What to do: Rewrite the records starting at the line that contains "Task: Click the" and ending at the line that contains "coord(610,64)", swapping "icon" for "button" and keeping everything else unchanged.

Given data:
◆ ◆ ◆ ◆ ◆ ◆ ◆
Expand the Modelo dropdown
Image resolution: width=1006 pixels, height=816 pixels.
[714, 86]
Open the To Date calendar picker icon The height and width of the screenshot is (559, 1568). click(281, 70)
◆ ◆ ◆ ◆ ◆ ◆ ◆
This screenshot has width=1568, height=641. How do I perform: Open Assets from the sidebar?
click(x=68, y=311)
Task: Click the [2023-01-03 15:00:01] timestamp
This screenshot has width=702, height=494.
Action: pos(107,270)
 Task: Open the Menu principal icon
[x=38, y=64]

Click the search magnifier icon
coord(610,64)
◆ ◆ ◆ ◆ ◆ ◆ ◆
Correct output:
Task: Click the [2023-01-03 15:00:01] timestamp
This screenshot has width=702, height=494.
Action: pos(107,270)
 Task: Open the Menu principal button
[x=38, y=64]

Click the search magnifier button
coord(610,64)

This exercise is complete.